Chasing ghosts in the wire

Developing an effective strategy to identify & combat synthetic identity fraud

alt text

There has been much discussion in recent years of the threat posed by an emerging class of fraud: synthetic identity theft. Due to its inconspicuous nature and tendency to successfully evade existing threat detection mechanisms, it can be extremely costly to the affected parties and is the fastest growing variety of fraud, according to a Federal Reverse whitepaper published on the subject. There are a number of factors that I can see that contribute to this huge increase.

• Exposed PII

According to the Identity Theft Resource Center, the number of exposed PII records increased by 126 percent between 2017 and 2018, with more than 446 million records exposed due to data breaches. This is to say nothing of the enormous volume of personal information people voluntarily make available on social networks like Facebook, Twitter, and Instagram.

• Risk vs. Reward

Organized crime continues to gravitate towards low-risk, high-reward activities. We can see the shift in card fraud where fewer and fewer criminals are willing to risk arrest by using a physical “cloned” card in a store when they could achieve the same end sitting at home. The explosion of synthetic identity theft can partially be attributed to the same motivation.

• Lack of Effective Countermeasures

It’s very difficult to accommodate legitimate consumers whilst defending against the kind of sophisticated attack described here because the “behavior” is pretty much exactly the same. I have some ideas on how banks could build out better systems to distinguish between the two.
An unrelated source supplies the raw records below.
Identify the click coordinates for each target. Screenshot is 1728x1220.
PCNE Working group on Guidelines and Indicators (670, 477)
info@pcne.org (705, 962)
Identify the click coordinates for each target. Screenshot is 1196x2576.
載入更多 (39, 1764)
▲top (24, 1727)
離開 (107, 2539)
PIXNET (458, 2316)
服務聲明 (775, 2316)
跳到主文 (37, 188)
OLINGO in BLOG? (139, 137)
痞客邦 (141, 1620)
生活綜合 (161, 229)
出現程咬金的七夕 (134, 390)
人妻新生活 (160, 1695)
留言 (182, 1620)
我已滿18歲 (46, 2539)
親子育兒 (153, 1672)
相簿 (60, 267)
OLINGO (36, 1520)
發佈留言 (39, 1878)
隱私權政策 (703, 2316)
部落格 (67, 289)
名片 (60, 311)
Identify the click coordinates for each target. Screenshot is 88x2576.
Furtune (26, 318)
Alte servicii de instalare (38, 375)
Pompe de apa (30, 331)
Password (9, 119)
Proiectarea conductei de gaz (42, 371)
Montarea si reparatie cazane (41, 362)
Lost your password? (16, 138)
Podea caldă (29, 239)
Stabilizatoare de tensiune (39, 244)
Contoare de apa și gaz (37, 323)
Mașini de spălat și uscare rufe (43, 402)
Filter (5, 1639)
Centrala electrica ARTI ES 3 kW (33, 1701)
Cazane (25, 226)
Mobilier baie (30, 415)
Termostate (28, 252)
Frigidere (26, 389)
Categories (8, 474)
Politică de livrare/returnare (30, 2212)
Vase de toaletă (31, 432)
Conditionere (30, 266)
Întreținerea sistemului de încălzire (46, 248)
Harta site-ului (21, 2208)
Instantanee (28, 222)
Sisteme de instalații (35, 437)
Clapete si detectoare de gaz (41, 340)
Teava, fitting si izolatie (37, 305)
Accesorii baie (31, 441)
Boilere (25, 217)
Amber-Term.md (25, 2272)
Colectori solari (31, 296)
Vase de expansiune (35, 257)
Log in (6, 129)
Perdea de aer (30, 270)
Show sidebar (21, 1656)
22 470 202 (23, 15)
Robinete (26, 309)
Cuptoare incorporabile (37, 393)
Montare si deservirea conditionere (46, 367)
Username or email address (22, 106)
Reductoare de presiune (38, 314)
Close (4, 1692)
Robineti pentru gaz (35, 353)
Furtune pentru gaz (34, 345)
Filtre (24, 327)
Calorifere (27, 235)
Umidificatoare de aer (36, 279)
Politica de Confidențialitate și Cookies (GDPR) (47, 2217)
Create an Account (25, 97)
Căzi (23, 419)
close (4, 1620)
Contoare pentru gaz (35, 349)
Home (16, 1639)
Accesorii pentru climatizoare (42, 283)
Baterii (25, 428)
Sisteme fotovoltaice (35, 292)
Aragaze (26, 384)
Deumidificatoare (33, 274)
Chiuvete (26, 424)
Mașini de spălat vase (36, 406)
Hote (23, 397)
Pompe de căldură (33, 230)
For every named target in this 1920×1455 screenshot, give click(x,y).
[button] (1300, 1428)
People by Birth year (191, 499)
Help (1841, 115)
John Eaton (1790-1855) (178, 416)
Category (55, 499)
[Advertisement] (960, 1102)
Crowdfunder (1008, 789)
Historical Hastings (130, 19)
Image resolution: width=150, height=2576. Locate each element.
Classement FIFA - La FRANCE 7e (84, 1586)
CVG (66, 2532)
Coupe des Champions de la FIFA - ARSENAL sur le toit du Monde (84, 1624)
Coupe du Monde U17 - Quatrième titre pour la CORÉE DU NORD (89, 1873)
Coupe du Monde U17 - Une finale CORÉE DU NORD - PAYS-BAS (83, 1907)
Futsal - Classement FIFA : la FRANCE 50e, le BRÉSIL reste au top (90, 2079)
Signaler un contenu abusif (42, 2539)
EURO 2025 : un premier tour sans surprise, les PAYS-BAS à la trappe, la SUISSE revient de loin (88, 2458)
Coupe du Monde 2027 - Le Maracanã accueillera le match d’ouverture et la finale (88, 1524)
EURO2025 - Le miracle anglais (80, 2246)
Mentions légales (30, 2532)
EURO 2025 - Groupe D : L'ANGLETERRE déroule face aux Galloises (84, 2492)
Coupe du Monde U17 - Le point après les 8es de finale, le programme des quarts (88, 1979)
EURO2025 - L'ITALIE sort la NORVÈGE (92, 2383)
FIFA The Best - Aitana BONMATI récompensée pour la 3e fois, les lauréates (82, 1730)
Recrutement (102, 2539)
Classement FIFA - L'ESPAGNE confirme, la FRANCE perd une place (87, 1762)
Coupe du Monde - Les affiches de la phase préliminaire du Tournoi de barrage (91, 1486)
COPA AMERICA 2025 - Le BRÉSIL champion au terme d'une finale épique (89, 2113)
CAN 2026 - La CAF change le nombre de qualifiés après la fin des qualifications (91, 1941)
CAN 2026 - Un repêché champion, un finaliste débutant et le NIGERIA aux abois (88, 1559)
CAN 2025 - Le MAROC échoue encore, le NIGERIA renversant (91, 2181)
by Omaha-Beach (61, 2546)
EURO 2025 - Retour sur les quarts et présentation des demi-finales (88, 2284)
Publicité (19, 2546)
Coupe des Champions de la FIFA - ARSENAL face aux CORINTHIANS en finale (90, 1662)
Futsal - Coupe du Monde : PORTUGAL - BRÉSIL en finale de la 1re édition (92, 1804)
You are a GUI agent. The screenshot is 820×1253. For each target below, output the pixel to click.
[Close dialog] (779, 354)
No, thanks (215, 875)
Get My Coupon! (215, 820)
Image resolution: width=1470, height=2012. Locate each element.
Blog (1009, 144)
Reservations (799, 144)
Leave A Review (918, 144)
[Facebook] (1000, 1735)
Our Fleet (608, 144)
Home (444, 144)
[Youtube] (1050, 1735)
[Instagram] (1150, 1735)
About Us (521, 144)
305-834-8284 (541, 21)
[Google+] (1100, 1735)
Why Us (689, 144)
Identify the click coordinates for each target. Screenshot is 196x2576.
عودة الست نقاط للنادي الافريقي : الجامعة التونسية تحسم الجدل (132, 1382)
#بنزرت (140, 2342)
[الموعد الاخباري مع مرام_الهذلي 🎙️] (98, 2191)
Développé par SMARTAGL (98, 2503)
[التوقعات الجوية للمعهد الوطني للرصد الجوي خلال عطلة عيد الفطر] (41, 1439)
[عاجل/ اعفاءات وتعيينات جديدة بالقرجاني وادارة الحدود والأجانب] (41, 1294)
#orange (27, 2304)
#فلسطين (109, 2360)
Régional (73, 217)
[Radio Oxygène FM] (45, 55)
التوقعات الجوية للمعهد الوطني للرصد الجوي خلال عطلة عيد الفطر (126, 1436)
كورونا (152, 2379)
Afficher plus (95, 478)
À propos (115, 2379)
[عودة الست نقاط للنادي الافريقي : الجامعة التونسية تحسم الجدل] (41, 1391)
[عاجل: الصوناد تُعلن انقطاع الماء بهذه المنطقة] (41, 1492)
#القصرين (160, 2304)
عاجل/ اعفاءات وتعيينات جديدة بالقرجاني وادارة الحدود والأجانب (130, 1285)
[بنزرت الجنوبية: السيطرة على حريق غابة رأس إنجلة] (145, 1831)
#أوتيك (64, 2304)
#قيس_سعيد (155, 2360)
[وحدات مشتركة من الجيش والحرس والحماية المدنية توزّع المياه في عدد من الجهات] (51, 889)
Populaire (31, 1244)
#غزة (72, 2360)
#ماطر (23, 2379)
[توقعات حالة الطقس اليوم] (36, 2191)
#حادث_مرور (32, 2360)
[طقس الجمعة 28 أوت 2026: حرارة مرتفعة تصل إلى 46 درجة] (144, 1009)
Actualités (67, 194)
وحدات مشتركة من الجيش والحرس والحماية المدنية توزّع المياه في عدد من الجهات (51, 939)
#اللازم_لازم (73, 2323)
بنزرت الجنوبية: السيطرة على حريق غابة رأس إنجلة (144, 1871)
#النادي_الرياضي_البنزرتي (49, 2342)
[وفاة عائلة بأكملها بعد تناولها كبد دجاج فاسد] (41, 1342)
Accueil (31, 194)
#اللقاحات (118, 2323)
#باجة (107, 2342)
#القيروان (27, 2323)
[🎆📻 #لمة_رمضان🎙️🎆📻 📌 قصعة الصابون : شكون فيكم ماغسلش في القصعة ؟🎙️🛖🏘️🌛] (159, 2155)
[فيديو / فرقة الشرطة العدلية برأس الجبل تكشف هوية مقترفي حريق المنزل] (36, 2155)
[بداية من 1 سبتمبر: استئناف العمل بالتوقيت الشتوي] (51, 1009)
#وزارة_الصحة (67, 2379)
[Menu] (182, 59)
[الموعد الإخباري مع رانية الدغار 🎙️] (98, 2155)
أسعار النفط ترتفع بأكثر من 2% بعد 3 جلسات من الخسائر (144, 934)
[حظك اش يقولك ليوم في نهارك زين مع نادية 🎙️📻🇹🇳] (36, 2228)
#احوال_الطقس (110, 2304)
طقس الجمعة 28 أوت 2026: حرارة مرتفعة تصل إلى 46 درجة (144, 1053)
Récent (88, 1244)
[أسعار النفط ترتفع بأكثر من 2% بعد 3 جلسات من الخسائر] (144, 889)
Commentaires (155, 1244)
To better understand how big of a threat synthetic identity theft poses to the payments industry, I wanted to approach the problem from a perspective of an adversary. I created a “framework” to automate most or all of the activity involved in the fraud process (I have a lot of experience doing web automation/scraping). Some researchers have already recognized this as the next logical progression for savvy criminals. Much of the work involved is extremely tedious and this is without question the biggest bottleneck. As will become clear later, this automation and scaling I’ve put in place makes the fraud even harder to detect, because the heuristic data collected on each “person” is highly variable and I diversify almost every possible marker collected.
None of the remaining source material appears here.